Quase cinco anos depois estamos, de novo, a tomar a TAP como um exemplo de esperança, desta vez com esta característica aliciante: a obrigatoriedade de ter lucros.
Não vejo necessidade de acrescentar mais comentários ao que disse. Deixo aos leitores a liberdade de formularem os seus juízos sobre a matéria mas não resisto à tentação de contar um episódio pitoresco ocorrido, algures, num país do terceiro mundo.
Numa grande obra da construção civil uma empresa portuguesa contratou mão-de-obra local para complementar os engenheiros e operários especializados portugueses. Um dia caiu um andaime e nesse acidente morreram alguns trabalhadores locais. Gente habituada a trabalhos rurais não sabia que se morria em obras de construção civil.
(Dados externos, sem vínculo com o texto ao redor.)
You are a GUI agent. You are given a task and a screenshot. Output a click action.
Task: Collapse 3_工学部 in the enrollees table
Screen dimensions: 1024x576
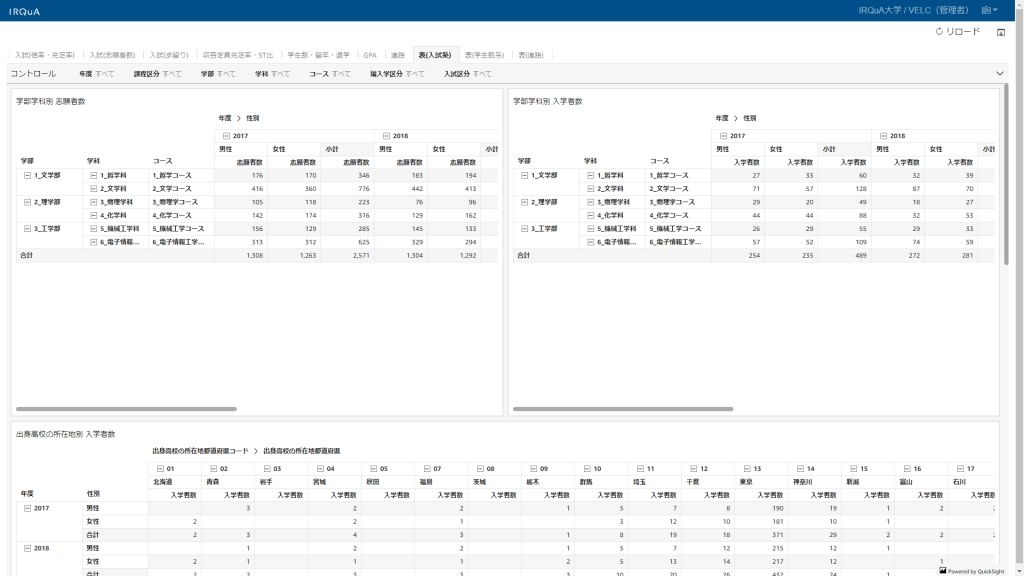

A população local, irada, responsabilizou os técnicos portugueses pela morte dos seus conterrâneos e não foi fácil acalmar essa ira. Houve necessidade de recorrer a uma unidade do Exército para garantir a segurança das pessoas e das instalações.
O Governador da Região, conhecedor das suas gentes, promoveu então uma reunião com os engenheiros e os chefes de clã mais importantes da região e foi muito claro na sua intervenção.
Disse aos seus concidadãos que o acidente era intolerável e que os engenheiros portugueses estavam, a partir desse momento, rigorosamente proibidos de ter mais acidentes.
Claro que os engenheiros se quiseram manifestar com o intuito de fazer compreender a todos que os acidentes devem evitar-se mas que não dependiam da sua vontade. Mas alguém próximo do Governador e que assistia à reunião segredou-lhes “ Não digam nada, esta conversa é só para sossegar o pessoal”.
Os mecanismos de associação de ideias são realmente muito singulares. Quando ouvi anunciar que a TAP estava obrigada ter lucros, lembrei-me do Governador que proibiu os acidentes só para sossegar o pessoal.